━━━━━ Фрагмент текста
У нас был командир взвода, младший лейтенант Иван Ухаботов. Он к нам пришел после окончания пехотного училища, кажется, где-то в Грузии. Это был очень непорядочный человек. Он пришел к нам в конце войны после пехотного училища потому, что майор Рева, заместитель командира полка по строевой, был его дядя, и каким-то образом притащил его. Он отбирал у солдат вещи, авторучки, вплоть до носовых платков и солдаты жаловались. В Трансильвании, в горах, мы ворвались в один замок, в замке никого не нашли – все сбежали, но в одной из комнат на третьем этаже был накрыт стол. На столе стояла ещё тёплая картошка, и на стуле висел венгерский китель и шашка в ножнах. В окно комнаты была видна глубокая пропасть. Наш шофёр Жарков Хамза надел на себя этот красивый китель, на шёлковой подкладке, и нацепил шашку. Этот Ухаботов прилетел, и говорит: «Жарков, отдай мне этот китель». Хамза говорит: «Не-е-ет, товарищ младший лейтенант, не могу – я приеду в свою деревню, я же буду первым парнем в этом костюме!» Тогда этот Ухаботов говорит: «Я приказываю отдать!» Ну, вместо этого он получил от Жаркова по уху. Тут и вся наша братва, кто был тут, приложились к нему, а потом открыли окно и говорят: «Выбрасывай его, скажем, что немцы выбросили! Потому, что этой собаке не надо и жить!» Он взмолился, ползал на коленочках и просил, что «братцы не убивайте!» Его предупредили, что если он пожалуется – убьём. Не пожаловался. Потом, после войны, он приехал в Ленинград, поступил в институт Советской Торговли, жил в общежитии на углу Восьмой Советской и Кирилловской улицы. Он приехал к нашему комбату и, уходя, украл у него фотоаппарат. Потом в институте украл у профессора пальто и велюровую шляпу, его поймали, сколько ему дали – я не знаю потому, что больше его не видел. Вот, был такой человек.
━━━━━━━━━━
━━━━━ Исходные данные
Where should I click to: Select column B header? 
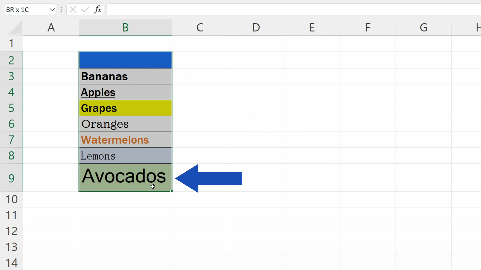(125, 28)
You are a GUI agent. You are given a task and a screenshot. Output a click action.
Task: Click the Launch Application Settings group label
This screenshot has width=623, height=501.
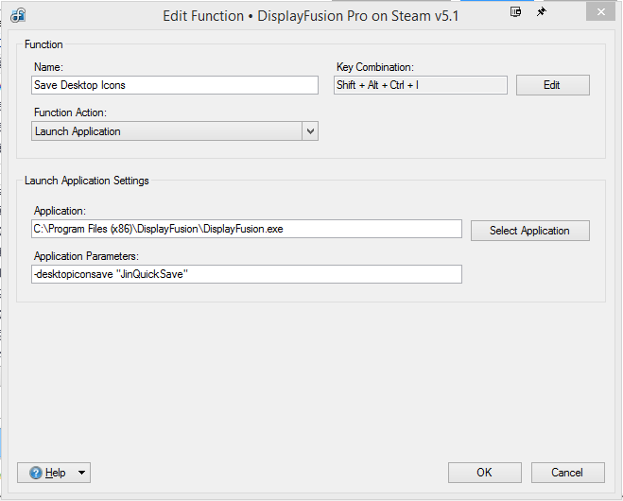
━━━━━━━━━━
**Задания для работы**
A - Что, согласно фрагменту текста, Ухаботов украл у профессора в институте?
B - Воспроизведите весь список выше дословно, строка за строкой, но не включайте в ответ изображения.

**Ответы**
A - Пальто и велюровую шляпу.

B -
Where should I click to: Select column B header? 
(125, 28)
You are a GUI agent. You are given a task and a screenshot. Output a click action.
Task: Click the Launch Application Settings group label
This screenshot has width=623, height=501.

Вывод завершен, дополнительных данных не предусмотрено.